De tempos em tempos, o Tribunal Superior de Iowa leva seus julgamentos para auditórios de escolas públicas de uma ou outra cidade do estado. O comparecimento da população é grande e o objetivo dos ministros é esse mesmo: expor a Justiça ao interesse público. Normalmente, o caso também tem apelo popular. Na semana passada, por exemplo, o tribunal fez a primeira audiência pública de um caso em que vai decidir se a frente da casa de um cidadão é um lugar público ou privado.

Os moradores do Condado de Winneshiek e região realmente querem saber o que é lugar público e o que é lugar privado em suas cidades, porque há implicações jurídicas — mais exatamente, penais. Por exemplo, embriaguez em lugar público é uma contravenção penal em Iowa. Em outros estados, a lei se refere a embriaguez acompanhada de desordem pública.

• ITENS LISTADOS:
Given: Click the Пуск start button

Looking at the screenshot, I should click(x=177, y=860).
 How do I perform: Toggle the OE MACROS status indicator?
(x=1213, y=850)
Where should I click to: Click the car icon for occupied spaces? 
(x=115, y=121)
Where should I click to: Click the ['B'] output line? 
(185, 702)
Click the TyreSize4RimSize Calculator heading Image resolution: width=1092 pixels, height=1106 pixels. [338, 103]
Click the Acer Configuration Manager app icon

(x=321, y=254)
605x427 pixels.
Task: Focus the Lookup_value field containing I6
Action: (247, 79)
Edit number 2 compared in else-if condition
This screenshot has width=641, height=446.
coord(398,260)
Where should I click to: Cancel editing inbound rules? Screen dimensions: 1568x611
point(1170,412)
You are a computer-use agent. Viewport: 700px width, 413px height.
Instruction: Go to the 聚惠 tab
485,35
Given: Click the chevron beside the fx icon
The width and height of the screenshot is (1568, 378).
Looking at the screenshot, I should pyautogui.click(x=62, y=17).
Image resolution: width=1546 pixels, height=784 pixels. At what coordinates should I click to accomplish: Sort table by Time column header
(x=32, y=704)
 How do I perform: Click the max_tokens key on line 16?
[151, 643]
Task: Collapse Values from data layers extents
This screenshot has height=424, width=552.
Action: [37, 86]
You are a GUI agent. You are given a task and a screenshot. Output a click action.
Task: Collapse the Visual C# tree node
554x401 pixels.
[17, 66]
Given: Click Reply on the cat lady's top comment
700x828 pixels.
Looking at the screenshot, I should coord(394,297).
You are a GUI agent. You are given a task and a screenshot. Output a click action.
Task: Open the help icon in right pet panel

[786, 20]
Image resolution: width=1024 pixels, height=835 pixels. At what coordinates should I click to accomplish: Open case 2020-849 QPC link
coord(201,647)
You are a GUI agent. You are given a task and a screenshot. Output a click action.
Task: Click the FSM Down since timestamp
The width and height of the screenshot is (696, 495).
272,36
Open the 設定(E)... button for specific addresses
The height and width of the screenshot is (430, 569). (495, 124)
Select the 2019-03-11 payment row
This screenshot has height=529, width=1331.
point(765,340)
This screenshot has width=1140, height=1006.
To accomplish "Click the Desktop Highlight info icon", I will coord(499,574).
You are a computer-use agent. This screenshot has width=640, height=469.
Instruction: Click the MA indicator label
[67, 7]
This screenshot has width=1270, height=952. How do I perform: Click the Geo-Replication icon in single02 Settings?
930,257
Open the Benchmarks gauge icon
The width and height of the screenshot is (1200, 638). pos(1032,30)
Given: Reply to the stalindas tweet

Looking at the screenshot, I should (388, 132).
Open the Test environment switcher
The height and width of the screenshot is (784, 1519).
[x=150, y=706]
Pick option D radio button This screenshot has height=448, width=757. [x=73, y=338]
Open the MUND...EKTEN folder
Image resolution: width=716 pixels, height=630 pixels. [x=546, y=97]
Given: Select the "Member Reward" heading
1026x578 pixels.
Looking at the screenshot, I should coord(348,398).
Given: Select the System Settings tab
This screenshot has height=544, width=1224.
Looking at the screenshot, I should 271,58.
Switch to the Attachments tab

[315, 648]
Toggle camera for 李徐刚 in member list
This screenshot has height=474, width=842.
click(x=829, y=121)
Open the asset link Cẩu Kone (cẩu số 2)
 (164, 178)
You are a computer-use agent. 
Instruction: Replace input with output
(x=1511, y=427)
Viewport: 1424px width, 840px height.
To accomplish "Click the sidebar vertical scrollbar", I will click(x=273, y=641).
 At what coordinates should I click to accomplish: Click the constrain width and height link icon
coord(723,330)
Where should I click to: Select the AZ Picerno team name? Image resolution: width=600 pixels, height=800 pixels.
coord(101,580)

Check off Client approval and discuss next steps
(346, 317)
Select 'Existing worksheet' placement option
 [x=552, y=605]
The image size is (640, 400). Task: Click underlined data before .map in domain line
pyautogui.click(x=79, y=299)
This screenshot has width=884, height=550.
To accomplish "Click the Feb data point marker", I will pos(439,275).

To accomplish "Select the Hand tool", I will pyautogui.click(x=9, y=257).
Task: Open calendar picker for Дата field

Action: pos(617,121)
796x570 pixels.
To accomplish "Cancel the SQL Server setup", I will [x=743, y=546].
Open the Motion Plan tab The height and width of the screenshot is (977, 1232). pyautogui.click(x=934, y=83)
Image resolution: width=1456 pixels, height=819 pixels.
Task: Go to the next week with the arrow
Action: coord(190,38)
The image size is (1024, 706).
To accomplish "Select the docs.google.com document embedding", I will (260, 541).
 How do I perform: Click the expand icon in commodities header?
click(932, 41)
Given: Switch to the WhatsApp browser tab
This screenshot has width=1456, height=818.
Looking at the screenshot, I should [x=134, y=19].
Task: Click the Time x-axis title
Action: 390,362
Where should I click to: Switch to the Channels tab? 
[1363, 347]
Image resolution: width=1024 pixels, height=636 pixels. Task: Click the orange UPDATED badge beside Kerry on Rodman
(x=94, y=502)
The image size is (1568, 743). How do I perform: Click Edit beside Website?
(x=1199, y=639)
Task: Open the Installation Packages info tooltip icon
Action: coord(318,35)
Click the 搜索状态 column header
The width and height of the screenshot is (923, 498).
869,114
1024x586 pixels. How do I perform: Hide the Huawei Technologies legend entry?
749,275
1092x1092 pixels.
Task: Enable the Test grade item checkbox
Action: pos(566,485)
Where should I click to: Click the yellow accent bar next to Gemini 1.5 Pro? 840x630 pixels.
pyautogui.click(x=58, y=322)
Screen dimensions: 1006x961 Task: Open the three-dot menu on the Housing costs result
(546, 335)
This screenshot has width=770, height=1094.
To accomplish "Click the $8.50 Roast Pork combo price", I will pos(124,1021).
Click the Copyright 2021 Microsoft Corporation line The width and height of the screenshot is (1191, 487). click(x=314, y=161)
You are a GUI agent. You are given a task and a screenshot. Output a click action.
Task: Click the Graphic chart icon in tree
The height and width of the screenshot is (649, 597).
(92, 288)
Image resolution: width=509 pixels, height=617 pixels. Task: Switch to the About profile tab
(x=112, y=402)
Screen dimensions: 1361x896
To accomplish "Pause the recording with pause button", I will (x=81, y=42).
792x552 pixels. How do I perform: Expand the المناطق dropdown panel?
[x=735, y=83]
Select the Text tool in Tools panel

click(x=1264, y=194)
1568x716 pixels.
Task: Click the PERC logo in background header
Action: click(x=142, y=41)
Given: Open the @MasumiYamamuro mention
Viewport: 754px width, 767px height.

• OBJETIVO DECLARADO 1: De acordo com o texto sobre o Tribunal Superior de Iowa, que conduta é uma contravenção penal em Iowa?
• OBJETIVO DECLARADO 2: Prossiga com o texto sobre o Tribunal Superior de Iowa, a partir da última frase apresentada.

• RESPOSTA DO EXERCÍCIO 1: A embriaguez em lugar público.

• RESPOSTA DO EXERCÍCIO 2:
Na verdade, a contravenção se refere a public intoxication, que significa estar sob a influência de álcool, drogas ou substâncias controladas. Em alguns estados, uma pessoa sob tal influência, que cai — ou se deita — na calçada, pode ser condenada por atrapalhar a passagem dos cidadãos sóbrios.

Os moradores da região também estão curiosos para saber se Patience Paye, moradora do Condado de Black Hawk, irá para a cadeia ou não — ou se, afinal, será mantida a sua condenação e terá de pagar alguma pena alternativa. Contravenções penais, nos EUA, podem dar penas de até um ano de prisão.

A história começou em meados de 2013, quando Patience chamou a polícia, por causa de uma “situação doméstica”, segundo os autos, dentro de sua casa em Waterloo. Quando os policiais chegaram à casa, Patience saiu para fora da casa para explicar o que aconteceu. Mas os policiais perceberam que ela estava embriagada, fizeram o teste do bafômetro, confirmaram a suspeita e a levaram presa. Razão: ela estava embriagada em lugar público.

Em quase todas as cidades americanas, o projeto residencial urbano segue a mesma fórmula: as casas se situam a uma certa distância da rua, há um gramado na frente e um quintal nos fundos. Normalmente, não há cercas ou muros e portões. Na maioria dos estados, as casas têm um porão e, por causa disso, o primeiro plano é um pouco mais elevado. Isso faz com que o acesso à entrada principal tenha uma escada, geralmente de três ou quatro degraus.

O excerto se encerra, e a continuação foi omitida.